I hope that effectively answers you. No need for anything else, as I'm not interesting on debating whatever you feel the need to debate.

Knowing Kuraki as I do, I'm sure he was not questioning your methods, or looking for a debate. I took his question as just curiosity and perhaps learning a different (and perhaps better) way of doing things.
 
What Kevin said, I believe the why was the same as mine, innocent question, always looking for a better way.
 
At what thickness do you guys start heat treating before the bevel grinding? I'm looking to start making some kitchen knives and picked up some 15N20 in .072 and .064 to start playing with. I'll be using an evenheat for heat treat. At these thicknesses would you heat before or after?
Also, for those of you that grind post heat treat, do you run all the tempering cycles before grinding?
I work mostly with O1, 0.09 or thinner and do my own heat treat. I grind till the edge is about 0.025 to 0.03, at least to 120 grit. I oil quench till black, then between aluminum plates in a vise to room temperature. the blades go into a pre-heated furnace and typically soak 8 to 10 minutes. I temper before finish grinding. not much difference, as I usually temper to Rc62-64. finish sanding is done wet at slow speeds to prevent over heating the blade. the only time I heat treat before grinding is when using thin stock(0.03 or less)
 
Kitchen knives, I grind all post heat treat. I use mostly .091" stock for those. For 1/8" stock and above, not kitchen knives, I do grind pre heat treat.
 
Well, if I mis-characterized a contemptful "WHY", than I do apologize.

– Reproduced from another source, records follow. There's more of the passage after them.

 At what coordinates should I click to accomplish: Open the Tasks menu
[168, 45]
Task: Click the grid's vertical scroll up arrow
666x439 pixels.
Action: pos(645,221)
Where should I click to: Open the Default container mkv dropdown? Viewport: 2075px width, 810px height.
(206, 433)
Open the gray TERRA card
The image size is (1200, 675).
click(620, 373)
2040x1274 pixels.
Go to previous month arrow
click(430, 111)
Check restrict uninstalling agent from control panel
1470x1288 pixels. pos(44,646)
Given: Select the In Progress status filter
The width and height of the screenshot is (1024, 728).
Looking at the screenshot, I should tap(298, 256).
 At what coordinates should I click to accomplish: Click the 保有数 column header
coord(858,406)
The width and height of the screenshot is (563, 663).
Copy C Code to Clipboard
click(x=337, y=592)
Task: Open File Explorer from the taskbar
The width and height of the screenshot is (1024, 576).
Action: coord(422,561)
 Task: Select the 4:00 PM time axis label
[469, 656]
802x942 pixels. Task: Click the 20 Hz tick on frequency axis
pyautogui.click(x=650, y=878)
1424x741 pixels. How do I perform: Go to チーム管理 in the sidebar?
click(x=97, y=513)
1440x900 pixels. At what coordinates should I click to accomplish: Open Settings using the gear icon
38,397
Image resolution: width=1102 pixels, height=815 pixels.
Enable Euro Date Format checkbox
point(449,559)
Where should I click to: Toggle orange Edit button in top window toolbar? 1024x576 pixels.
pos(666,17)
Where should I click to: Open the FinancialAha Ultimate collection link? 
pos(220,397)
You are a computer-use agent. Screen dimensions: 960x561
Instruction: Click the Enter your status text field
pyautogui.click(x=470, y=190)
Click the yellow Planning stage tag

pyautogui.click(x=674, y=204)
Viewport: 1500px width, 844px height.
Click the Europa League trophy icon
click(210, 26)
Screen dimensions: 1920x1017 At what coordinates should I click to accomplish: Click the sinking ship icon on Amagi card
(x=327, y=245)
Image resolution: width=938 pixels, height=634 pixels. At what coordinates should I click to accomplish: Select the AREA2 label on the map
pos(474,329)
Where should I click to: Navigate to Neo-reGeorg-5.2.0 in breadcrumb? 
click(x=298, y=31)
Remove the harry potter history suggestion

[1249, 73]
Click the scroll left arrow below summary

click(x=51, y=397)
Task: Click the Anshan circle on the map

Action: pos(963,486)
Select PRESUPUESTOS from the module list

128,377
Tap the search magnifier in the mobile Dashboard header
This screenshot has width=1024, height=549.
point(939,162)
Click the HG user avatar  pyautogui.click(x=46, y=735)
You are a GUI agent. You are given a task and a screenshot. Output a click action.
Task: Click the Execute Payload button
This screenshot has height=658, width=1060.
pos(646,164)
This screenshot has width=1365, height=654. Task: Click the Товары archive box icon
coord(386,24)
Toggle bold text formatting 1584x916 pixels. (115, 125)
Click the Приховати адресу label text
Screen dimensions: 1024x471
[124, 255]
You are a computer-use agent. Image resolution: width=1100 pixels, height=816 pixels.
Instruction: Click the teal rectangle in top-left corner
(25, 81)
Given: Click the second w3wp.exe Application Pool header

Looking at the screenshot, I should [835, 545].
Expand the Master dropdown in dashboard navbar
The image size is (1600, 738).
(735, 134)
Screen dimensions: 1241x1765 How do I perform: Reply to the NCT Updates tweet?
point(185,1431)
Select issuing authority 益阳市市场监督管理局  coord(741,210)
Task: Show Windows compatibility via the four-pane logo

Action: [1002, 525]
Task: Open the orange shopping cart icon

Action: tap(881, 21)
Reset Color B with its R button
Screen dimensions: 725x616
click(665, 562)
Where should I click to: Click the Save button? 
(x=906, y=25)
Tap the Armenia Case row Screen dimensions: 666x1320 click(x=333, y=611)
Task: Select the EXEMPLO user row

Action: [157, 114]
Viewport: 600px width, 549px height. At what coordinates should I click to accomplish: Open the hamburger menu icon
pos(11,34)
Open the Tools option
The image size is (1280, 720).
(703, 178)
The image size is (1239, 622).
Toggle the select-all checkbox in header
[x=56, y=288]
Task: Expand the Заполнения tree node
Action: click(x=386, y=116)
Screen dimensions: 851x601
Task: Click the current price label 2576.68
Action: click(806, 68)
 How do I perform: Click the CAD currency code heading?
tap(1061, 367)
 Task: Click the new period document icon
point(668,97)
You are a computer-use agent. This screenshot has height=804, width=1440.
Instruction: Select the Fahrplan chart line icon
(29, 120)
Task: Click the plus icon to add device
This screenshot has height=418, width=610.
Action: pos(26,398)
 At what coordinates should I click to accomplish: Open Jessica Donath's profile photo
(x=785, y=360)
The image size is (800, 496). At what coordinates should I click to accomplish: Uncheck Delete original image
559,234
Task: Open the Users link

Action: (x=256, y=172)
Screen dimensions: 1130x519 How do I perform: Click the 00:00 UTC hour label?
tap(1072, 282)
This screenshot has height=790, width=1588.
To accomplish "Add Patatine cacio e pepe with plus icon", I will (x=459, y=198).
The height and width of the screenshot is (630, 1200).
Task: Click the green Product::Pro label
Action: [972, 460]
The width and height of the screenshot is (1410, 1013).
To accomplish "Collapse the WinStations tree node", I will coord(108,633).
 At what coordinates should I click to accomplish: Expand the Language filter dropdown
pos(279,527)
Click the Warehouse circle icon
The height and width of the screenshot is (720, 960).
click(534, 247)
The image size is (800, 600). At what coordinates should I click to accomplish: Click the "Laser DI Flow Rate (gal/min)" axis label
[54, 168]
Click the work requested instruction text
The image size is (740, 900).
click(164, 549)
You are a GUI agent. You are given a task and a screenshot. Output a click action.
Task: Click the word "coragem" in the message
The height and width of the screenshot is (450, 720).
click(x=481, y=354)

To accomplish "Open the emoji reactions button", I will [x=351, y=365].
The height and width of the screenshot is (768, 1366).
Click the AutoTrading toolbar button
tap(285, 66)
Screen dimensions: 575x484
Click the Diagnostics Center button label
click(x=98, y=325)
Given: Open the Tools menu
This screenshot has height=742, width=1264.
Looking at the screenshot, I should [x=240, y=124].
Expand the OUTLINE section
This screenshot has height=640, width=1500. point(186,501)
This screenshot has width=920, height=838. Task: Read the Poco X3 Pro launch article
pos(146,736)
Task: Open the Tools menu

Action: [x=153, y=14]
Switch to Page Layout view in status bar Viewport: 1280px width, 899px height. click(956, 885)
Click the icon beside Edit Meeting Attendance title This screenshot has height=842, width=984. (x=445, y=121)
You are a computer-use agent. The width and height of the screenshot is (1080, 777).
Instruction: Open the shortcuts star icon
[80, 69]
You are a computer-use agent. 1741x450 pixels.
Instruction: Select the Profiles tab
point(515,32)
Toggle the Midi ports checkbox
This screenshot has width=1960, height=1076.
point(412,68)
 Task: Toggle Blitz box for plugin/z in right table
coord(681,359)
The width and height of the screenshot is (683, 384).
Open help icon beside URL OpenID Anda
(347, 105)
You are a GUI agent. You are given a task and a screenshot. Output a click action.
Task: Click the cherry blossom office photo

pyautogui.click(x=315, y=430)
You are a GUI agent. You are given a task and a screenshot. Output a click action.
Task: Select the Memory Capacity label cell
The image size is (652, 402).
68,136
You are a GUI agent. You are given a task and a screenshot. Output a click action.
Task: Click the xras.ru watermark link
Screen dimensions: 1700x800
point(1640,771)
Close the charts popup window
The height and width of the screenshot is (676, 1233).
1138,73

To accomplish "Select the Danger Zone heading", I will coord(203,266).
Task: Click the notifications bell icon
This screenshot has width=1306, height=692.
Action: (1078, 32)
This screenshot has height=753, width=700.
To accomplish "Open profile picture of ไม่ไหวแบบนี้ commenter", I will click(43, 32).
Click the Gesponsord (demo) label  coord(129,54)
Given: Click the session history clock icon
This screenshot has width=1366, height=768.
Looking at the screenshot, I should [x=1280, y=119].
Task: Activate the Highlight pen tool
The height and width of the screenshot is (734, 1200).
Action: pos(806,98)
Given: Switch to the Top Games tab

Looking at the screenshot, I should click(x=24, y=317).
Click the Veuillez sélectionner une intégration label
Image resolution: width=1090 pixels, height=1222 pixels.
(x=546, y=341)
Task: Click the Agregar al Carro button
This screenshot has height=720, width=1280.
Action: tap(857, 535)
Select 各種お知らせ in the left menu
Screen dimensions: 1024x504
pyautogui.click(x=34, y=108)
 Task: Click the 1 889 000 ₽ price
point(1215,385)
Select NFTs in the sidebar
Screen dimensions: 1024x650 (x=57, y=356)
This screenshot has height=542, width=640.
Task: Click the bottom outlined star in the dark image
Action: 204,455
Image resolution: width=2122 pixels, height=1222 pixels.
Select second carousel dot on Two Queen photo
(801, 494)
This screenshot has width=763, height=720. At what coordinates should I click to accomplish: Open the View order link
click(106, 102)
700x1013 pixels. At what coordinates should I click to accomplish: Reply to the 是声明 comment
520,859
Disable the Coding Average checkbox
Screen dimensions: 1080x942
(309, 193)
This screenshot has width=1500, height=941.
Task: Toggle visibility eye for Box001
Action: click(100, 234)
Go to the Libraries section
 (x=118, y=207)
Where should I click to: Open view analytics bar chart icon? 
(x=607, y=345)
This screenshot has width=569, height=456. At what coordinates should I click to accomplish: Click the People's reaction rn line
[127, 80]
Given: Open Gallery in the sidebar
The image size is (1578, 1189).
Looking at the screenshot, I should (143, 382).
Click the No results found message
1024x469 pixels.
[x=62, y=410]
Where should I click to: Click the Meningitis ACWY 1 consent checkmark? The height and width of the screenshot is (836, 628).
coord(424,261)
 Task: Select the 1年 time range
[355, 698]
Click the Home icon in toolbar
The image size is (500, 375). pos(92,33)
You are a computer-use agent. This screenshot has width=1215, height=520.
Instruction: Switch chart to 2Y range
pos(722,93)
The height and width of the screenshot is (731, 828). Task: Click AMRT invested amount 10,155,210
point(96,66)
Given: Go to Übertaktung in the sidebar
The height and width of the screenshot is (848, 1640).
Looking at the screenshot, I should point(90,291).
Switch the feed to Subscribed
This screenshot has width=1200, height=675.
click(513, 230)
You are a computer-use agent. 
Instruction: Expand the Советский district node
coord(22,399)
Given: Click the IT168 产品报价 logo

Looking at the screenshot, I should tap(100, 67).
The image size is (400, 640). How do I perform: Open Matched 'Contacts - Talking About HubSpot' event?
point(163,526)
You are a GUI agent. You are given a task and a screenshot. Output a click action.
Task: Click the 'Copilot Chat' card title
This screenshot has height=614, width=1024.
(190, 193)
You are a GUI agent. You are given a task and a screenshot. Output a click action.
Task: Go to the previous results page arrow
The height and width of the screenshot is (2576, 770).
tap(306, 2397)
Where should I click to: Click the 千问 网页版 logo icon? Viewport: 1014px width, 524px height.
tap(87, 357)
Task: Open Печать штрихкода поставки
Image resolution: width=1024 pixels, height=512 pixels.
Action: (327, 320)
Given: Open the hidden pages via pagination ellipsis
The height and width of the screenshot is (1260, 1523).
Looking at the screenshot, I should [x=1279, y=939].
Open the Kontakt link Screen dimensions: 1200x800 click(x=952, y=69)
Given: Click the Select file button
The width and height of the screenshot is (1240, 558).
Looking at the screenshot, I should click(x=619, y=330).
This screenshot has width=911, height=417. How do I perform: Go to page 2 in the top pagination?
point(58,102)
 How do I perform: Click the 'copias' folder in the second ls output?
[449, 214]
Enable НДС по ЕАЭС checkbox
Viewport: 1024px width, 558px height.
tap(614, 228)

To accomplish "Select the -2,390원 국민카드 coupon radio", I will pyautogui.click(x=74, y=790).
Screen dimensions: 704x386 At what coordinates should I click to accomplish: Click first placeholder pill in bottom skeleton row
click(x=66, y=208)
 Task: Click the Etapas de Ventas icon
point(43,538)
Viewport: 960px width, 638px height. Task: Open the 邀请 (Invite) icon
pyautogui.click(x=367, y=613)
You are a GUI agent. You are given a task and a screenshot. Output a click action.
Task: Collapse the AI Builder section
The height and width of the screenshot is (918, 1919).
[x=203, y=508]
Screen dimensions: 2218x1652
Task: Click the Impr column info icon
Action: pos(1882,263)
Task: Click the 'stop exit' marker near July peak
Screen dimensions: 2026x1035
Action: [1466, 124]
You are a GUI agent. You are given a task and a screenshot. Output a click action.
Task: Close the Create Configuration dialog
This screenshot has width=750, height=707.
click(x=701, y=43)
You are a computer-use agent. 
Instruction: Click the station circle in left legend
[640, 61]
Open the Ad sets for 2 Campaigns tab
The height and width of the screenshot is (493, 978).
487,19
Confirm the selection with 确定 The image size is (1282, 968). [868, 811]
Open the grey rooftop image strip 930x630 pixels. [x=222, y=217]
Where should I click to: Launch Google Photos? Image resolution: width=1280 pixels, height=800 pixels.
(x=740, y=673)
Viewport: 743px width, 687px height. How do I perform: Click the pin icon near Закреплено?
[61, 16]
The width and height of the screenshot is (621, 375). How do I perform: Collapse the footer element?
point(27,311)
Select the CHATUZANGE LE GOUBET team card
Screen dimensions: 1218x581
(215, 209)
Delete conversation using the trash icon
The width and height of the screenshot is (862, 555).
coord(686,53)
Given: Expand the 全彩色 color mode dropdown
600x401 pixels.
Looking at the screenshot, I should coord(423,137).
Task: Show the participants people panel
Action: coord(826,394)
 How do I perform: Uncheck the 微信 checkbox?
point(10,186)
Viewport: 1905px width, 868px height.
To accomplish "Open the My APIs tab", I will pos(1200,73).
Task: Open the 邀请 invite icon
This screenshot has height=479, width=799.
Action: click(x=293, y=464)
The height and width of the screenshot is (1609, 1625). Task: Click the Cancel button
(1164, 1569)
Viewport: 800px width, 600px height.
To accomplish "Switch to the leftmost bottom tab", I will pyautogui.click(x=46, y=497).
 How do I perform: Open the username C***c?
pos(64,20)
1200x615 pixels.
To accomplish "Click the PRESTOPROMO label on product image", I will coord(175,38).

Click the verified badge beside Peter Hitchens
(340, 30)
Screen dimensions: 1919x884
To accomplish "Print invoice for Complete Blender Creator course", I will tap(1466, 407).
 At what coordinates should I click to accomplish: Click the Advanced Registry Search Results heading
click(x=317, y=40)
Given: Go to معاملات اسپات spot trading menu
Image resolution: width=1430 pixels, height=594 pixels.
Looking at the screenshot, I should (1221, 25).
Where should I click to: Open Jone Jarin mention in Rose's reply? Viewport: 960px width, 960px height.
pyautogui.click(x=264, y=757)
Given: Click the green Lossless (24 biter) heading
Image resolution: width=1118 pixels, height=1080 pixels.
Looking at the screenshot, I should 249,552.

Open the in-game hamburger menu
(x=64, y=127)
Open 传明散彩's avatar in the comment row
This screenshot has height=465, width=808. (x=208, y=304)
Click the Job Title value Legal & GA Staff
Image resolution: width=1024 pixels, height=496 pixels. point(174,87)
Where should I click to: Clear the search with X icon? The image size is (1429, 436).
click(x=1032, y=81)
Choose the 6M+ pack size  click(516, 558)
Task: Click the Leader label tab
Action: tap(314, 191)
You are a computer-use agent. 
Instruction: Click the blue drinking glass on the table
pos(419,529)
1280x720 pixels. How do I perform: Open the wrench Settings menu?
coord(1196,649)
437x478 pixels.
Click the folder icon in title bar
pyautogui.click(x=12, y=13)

Happy I could help an inquisitive nature. Cheers!
 
Many of us even after years of knife making and involvement with forums still have that investigative mind. I know next to nothing about heat treating and a lot of other stuff for that matter but I often want to be involved not to discredit but to enjoy and so what if the member knows even less than me? I can understand him wanting to be involved as I do.